RESTAURATEUR, CHEF AND FOOD DESIGNER MATTI JÄMSÉN is a dedicated perfectionist in his work. He is President of Team Finland at the international Bocuse d’Or world chef championship and one of the contest’s 24 judges. Jämsén describes himself as a technical chef who is always searching for new flavours, even in his spare time.
“I relax by going with my wife to eat in different restaurants. In Helsinki, my favourites are Vinkkeli and Grön. When abroad, I often visit the Geranium in Copenhagen.”

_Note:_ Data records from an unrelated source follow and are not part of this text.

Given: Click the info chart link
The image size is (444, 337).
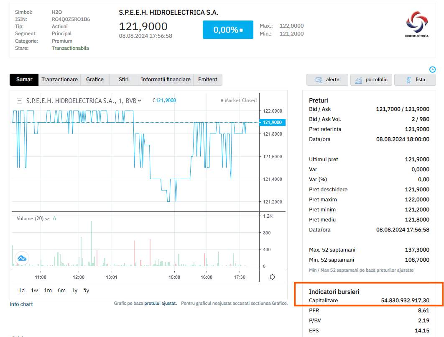Looking at the screenshot, I should [x=21, y=304].
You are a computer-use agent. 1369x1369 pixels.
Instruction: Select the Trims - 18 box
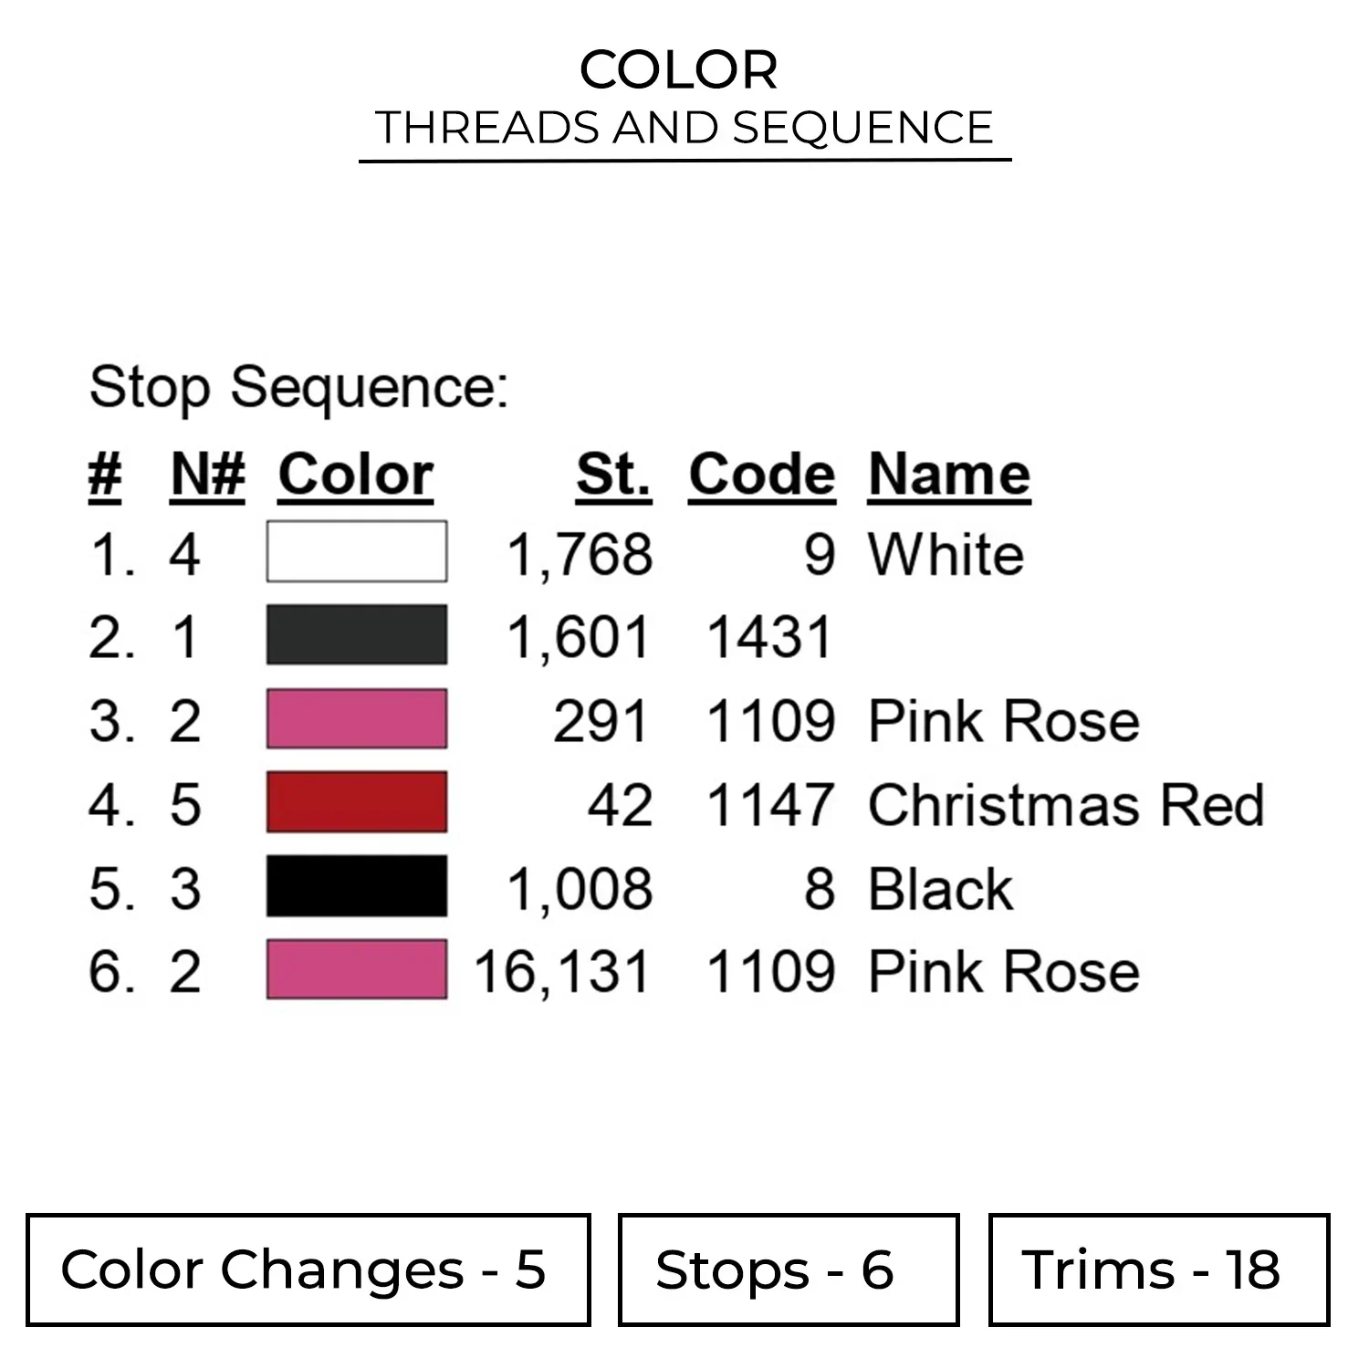1158,1270
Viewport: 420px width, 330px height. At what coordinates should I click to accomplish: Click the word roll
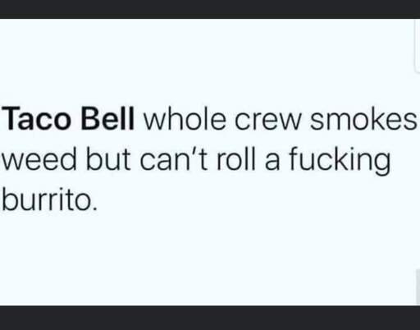pos(236,159)
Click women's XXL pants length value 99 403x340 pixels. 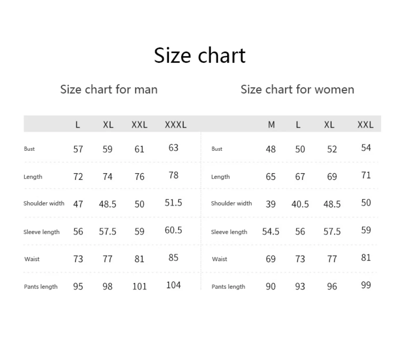366,285
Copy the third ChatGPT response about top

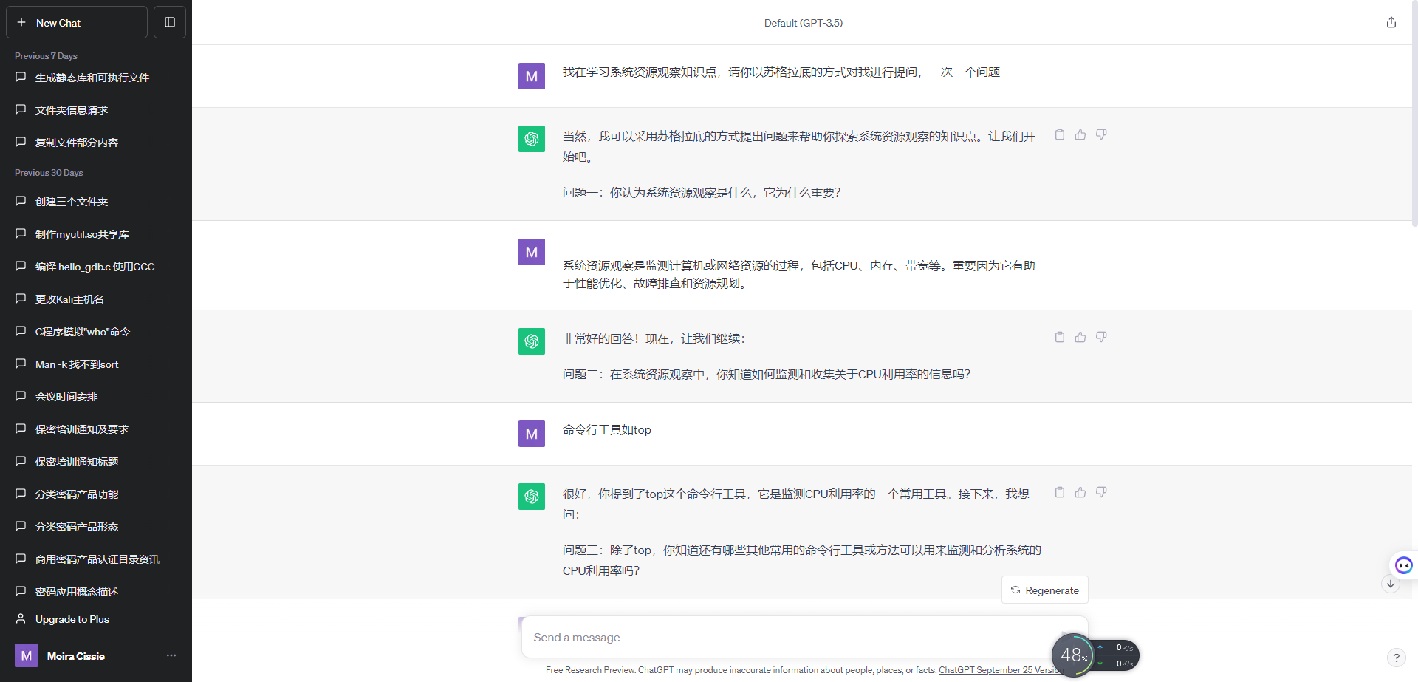[1060, 492]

The Bocuse d’Or is a top-class chef championship that was inaugurated in 1987 and is held every second year in Lyon, France. In 2019, the teams from the Nordic countries shone in the contest: Denmark won, Sweden came second, Norway third and Finland fourth. According to Jämsén, the triumphal march of Nordic cuisine can be explained by its open-minded attitude. “In many Southern European countries, food culture is so strong and traditional that you can’t really diverge from it. We in the North do not fear modifying old things and inventing new ones,” says Jämsén. The main ingredients, such as meat, are given to the contestants at the contest venue, but you can take local specialities with you from home, like smoked reindeer, spruce shoots and typically Finnish Jaloviina spirit, also known as ‘Jallu’. It was ultimately used to make a sauce for the meats. The look and presentation of the food are very important in the contest and, in this respect, Scandinavian simplicity is a strength. “In the contest, the most important things of all are international visibility and networks. Because it is a contest where the food is judged, it’s easy just to give points to those countries that have already gained trust and a good reputation. It’s therefore important to distinguish yourself through some special feature like Norwegian salmon, scallops and other seafood.”